Directive:
Convert the records below into a numbered list, one line per item, omitting blank lines and leaving out the pictures.

(begin)

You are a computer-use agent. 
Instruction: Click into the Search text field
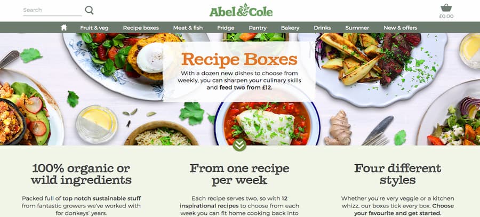pyautogui.click(x=52, y=10)
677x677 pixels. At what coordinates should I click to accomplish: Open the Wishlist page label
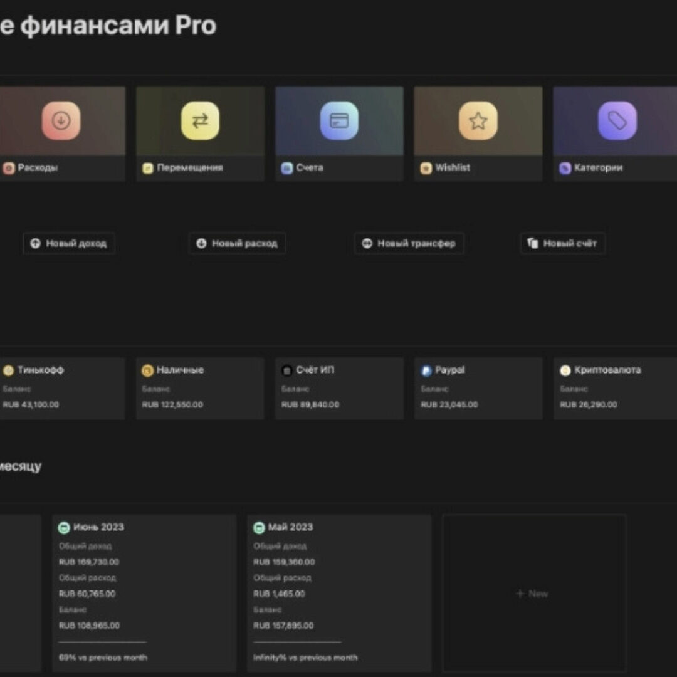pyautogui.click(x=452, y=168)
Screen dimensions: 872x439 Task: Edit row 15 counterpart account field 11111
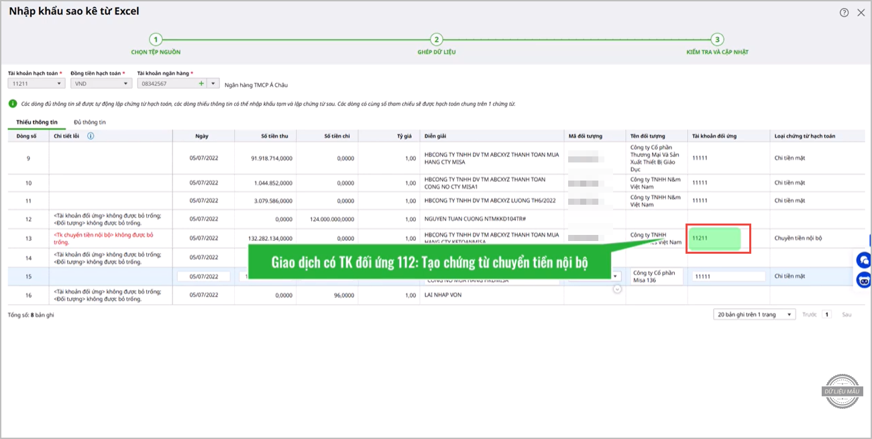click(728, 277)
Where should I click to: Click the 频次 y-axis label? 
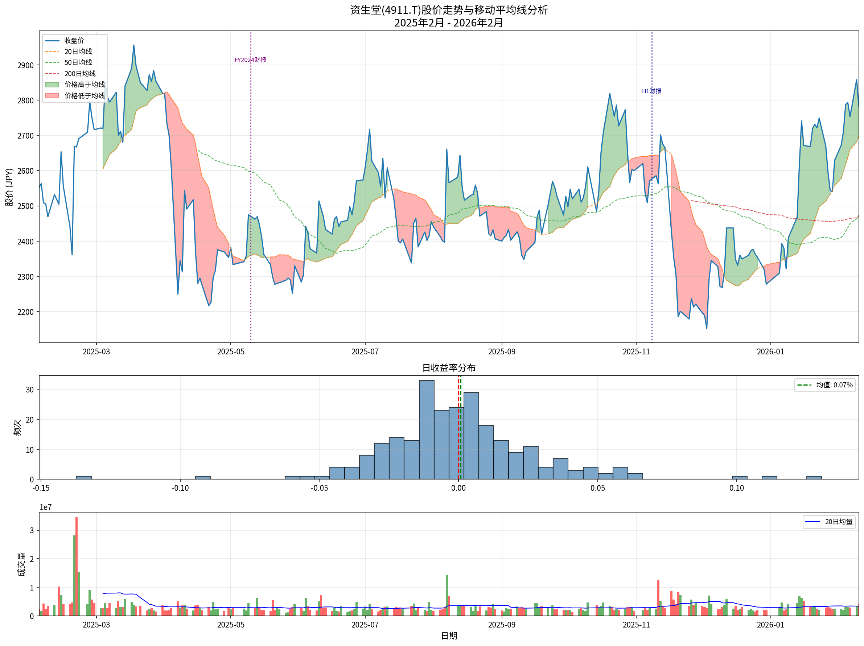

(end)

Response to the task:
1. You are a computer-use agent. 
2. Instruction: Click into the Search text field
3. pyautogui.click(x=52, y=10)
4. 677x677 pixels. At what coordinates should I click to accomplish: Open the Wishlist page label
5. pyautogui.click(x=452, y=168)
6. Screen dimensions: 872x439 Task: Edit row 15 counterpart account field 11111
7. click(728, 277)
8. Where should I click to: Click the 频次 y-axis label? 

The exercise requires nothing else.